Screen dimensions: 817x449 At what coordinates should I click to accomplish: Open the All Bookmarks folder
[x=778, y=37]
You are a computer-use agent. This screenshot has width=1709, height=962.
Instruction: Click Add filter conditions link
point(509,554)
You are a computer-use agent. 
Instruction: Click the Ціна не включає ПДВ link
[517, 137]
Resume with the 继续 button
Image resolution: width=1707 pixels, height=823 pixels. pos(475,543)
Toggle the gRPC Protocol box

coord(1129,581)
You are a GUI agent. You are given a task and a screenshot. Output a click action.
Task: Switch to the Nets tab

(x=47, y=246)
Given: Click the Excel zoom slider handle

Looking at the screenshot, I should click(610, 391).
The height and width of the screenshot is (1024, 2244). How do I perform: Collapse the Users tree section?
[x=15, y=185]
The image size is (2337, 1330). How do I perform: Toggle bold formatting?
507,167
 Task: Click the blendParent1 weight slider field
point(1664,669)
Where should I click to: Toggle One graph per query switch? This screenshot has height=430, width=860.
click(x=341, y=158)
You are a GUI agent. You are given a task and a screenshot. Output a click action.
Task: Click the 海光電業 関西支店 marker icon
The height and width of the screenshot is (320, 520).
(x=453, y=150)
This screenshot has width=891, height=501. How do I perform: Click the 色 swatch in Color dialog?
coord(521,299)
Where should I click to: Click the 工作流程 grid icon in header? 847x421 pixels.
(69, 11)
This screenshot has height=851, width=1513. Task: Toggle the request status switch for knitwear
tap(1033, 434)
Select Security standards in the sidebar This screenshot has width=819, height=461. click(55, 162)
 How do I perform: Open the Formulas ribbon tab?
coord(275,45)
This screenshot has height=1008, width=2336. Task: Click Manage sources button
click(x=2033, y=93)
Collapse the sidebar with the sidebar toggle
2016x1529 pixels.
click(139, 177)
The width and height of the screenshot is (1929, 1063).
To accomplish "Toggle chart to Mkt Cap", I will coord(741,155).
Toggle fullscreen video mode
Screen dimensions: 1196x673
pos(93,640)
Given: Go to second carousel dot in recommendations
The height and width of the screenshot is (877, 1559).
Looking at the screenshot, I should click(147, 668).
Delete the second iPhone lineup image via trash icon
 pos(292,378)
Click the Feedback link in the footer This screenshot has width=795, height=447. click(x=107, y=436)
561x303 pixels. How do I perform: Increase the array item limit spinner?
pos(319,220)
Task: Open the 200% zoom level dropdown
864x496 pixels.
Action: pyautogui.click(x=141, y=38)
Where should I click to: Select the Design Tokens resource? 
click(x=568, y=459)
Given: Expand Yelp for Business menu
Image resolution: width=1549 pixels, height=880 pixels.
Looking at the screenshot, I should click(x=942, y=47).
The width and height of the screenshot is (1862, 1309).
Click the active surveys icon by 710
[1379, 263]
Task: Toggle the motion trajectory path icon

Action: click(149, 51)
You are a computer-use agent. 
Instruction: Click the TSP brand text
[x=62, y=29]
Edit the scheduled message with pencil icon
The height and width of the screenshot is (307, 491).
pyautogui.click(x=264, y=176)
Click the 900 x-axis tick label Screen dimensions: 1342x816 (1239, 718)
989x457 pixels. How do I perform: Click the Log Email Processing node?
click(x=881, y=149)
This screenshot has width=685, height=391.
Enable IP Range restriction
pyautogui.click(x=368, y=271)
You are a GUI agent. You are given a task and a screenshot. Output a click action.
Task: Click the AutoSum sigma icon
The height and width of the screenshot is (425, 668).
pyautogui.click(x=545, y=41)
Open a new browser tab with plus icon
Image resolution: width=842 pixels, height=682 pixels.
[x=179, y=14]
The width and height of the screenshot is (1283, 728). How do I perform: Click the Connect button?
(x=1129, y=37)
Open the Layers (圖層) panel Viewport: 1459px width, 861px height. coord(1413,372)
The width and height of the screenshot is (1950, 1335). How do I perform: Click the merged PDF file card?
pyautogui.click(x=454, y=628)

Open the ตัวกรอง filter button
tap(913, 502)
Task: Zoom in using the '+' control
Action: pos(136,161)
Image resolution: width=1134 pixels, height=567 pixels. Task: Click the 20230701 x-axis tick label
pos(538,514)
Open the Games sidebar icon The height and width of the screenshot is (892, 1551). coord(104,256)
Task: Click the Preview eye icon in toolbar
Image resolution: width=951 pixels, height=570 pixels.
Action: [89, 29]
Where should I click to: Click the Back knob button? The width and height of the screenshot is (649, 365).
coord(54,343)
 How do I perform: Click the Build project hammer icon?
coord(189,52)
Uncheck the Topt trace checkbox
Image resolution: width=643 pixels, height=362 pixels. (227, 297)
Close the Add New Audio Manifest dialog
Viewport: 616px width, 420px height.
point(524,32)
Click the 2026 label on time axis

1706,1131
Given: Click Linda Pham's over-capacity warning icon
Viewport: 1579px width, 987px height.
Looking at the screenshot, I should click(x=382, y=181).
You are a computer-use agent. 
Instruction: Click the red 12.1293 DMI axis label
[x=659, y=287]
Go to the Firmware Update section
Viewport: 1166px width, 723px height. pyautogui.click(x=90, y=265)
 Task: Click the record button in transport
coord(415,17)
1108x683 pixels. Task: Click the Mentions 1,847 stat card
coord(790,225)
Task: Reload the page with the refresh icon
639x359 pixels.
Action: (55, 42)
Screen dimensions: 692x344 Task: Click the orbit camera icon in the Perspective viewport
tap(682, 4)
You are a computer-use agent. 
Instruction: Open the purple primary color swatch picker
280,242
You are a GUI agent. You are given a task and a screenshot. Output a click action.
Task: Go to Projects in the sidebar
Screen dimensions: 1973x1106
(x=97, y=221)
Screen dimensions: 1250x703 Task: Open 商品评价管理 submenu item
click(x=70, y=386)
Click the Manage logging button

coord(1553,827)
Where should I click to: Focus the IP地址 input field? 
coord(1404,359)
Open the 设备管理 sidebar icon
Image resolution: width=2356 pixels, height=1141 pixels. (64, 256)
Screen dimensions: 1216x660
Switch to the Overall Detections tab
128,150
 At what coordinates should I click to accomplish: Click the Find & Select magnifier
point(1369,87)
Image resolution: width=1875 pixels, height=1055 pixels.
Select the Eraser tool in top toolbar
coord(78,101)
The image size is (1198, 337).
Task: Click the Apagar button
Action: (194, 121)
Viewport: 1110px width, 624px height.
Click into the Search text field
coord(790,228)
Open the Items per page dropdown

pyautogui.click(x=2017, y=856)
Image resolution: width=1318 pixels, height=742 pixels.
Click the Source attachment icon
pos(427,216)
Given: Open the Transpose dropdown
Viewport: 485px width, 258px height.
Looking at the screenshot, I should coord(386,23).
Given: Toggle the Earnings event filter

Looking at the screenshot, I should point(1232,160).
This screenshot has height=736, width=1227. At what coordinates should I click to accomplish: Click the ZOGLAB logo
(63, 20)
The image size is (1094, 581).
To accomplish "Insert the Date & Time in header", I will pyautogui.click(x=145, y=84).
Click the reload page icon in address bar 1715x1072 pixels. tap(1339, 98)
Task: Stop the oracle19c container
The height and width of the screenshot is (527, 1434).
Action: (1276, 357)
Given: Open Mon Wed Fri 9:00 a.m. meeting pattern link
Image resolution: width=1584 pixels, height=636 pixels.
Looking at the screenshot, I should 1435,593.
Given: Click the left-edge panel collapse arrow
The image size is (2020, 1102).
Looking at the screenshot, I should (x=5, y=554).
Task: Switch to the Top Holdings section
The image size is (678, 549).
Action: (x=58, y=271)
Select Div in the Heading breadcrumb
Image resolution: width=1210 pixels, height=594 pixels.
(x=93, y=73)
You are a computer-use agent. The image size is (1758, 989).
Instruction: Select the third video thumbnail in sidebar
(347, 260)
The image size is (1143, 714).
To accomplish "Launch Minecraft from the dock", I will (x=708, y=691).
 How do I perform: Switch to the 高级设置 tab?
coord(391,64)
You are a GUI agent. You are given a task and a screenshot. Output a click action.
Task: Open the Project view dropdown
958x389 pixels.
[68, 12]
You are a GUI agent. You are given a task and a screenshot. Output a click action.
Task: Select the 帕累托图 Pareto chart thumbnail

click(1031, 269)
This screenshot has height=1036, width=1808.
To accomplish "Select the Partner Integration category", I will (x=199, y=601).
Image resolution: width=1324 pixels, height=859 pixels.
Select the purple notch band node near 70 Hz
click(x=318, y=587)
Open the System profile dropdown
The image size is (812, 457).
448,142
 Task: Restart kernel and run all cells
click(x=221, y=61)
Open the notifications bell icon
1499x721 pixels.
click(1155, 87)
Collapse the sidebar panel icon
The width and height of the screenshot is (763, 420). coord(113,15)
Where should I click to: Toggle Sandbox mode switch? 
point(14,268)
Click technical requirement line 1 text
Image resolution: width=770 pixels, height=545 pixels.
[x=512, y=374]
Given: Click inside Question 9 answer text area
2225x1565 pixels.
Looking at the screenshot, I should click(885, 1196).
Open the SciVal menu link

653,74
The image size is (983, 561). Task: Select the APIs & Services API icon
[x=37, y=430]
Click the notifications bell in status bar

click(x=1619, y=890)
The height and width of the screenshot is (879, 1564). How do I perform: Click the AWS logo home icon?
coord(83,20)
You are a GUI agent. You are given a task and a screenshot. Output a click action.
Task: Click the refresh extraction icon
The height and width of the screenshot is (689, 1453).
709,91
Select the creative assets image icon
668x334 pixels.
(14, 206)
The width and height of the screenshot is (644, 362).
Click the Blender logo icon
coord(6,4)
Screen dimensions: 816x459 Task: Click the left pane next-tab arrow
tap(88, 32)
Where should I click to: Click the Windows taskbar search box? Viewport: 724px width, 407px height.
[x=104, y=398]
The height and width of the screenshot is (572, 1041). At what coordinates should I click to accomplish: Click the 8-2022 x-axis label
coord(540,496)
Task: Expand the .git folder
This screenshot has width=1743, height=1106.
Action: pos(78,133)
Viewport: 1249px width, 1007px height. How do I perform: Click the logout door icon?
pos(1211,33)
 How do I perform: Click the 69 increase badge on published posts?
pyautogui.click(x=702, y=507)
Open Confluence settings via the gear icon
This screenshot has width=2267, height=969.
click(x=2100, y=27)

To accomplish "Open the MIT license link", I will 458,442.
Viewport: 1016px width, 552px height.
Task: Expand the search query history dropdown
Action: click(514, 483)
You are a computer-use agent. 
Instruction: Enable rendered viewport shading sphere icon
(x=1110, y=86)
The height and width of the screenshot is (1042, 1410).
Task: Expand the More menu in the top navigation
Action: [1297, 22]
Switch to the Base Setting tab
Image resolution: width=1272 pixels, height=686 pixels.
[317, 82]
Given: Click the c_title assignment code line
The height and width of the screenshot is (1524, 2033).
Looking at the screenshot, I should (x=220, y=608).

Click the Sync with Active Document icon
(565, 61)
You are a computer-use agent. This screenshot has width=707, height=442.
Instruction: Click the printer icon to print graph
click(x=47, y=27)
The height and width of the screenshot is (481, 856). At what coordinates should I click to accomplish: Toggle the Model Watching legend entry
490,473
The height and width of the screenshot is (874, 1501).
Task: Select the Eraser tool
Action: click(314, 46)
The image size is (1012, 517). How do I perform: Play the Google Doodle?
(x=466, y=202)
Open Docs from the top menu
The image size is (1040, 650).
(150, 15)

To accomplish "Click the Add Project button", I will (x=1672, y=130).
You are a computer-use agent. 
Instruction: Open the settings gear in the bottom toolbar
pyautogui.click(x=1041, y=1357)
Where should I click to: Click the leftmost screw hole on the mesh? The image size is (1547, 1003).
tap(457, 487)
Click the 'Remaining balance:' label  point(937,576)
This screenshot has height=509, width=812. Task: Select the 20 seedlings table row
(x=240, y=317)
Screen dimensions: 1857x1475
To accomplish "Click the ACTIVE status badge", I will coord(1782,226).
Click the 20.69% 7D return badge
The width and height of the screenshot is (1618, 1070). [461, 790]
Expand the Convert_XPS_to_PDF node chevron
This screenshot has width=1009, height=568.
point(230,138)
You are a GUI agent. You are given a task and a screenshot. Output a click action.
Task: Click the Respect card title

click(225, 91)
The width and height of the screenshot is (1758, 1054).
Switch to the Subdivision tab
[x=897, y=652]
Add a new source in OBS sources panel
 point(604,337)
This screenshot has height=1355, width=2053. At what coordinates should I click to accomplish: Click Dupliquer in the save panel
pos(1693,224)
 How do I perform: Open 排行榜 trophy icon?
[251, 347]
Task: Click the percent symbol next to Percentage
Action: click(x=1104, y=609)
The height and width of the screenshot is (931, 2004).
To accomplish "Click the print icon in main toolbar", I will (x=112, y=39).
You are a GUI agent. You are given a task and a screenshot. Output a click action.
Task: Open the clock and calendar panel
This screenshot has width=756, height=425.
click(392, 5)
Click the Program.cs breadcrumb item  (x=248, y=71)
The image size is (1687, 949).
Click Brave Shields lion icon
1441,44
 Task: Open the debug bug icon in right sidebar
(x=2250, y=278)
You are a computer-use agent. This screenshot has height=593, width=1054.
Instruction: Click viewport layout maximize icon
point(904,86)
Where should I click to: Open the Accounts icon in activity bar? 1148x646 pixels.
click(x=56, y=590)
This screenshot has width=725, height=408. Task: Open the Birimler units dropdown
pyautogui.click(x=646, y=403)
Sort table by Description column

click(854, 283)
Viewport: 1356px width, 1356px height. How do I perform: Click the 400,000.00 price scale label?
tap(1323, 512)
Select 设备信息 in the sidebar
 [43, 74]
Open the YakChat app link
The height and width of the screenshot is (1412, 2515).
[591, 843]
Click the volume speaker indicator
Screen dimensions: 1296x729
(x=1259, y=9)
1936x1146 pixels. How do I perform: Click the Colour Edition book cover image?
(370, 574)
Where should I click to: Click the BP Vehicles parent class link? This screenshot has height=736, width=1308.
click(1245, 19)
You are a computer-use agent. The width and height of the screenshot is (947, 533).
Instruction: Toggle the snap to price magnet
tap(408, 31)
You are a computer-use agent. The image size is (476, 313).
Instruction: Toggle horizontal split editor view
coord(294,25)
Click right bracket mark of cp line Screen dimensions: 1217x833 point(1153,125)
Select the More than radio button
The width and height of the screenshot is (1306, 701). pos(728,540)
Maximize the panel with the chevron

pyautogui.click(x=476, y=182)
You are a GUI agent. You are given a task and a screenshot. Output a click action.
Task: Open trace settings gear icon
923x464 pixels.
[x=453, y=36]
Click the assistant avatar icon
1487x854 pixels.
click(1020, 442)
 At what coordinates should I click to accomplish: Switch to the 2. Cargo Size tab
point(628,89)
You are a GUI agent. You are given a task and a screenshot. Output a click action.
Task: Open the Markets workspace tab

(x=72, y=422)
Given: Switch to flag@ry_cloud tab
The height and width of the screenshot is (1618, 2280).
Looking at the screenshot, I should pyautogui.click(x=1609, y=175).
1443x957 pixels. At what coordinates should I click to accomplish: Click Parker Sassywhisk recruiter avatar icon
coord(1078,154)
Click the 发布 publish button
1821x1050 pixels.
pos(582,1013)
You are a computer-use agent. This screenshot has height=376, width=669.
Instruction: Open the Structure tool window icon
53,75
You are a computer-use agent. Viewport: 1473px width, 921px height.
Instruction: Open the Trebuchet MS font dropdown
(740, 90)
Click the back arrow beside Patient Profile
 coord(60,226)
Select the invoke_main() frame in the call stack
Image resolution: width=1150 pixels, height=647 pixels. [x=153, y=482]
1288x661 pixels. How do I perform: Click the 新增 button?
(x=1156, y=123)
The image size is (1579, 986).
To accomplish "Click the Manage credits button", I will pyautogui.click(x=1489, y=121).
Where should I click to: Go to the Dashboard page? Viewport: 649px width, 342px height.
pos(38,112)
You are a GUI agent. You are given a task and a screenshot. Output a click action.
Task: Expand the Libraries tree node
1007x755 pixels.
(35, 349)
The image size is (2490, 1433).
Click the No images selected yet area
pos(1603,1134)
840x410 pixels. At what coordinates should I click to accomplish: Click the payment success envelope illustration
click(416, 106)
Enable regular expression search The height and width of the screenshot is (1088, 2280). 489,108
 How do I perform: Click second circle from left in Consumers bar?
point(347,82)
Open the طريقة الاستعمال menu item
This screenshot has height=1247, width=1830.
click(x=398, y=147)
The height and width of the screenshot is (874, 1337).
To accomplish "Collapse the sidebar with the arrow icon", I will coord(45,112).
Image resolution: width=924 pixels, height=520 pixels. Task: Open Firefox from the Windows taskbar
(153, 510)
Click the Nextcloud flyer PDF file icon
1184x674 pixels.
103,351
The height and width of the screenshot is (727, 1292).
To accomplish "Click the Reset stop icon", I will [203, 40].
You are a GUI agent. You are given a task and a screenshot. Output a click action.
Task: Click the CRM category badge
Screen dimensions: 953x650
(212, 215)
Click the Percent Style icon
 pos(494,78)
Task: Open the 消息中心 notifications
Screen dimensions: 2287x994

• Task objective: The first line of the entries, the line with "Select Security standards", and every line between them should be retyped exactly, and nothing else.

• Task response:
Screen dimensions: 817x449 At what coordinates should I click to accomplish: Open the All Bookmarks folder
[x=778, y=37]
You are a computer-use agent. This screenshot has width=1709, height=962.
Instruction: Click Add filter conditions link
point(509,554)
You are a computer-use agent. 
Instruction: Click the Ціна не включає ПДВ link
[517, 137]
Resume with the 继续 button
Image resolution: width=1707 pixels, height=823 pixels. pos(475,543)
Toggle the gRPC Protocol box

coord(1129,581)
You are a GUI agent. You are given a task and a screenshot. Output a click action.
Task: Switch to the Nets tab

(x=47, y=246)
Given: Click the Excel zoom slider handle

Looking at the screenshot, I should click(610, 391).
The height and width of the screenshot is (1024, 2244). How do I perform: Collapse the Users tree section?
[x=15, y=185]
The image size is (2337, 1330). How do I perform: Toggle bold formatting?
507,167
 Task: Click the blendParent1 weight slider field
point(1664,669)
Where should I click to: Toggle One graph per query switch? This screenshot has height=430, width=860.
click(x=341, y=158)
You are a GUI agent. You are given a task and a screenshot. Output a click action.
Task: Click the 海光電業 関西支店 marker icon
The height and width of the screenshot is (320, 520).
(x=453, y=150)
This screenshot has width=891, height=501. How do I perform: Click the 色 swatch in Color dialog?
coord(521,299)
Where should I click to: Click the 工作流程 grid icon in header? 847x421 pixels.
(69, 11)
This screenshot has height=851, width=1513. Task: Toggle the request status switch for knitwear
tap(1033, 434)
Select Security standards in the sidebar This screenshot has width=819, height=461. click(55, 162)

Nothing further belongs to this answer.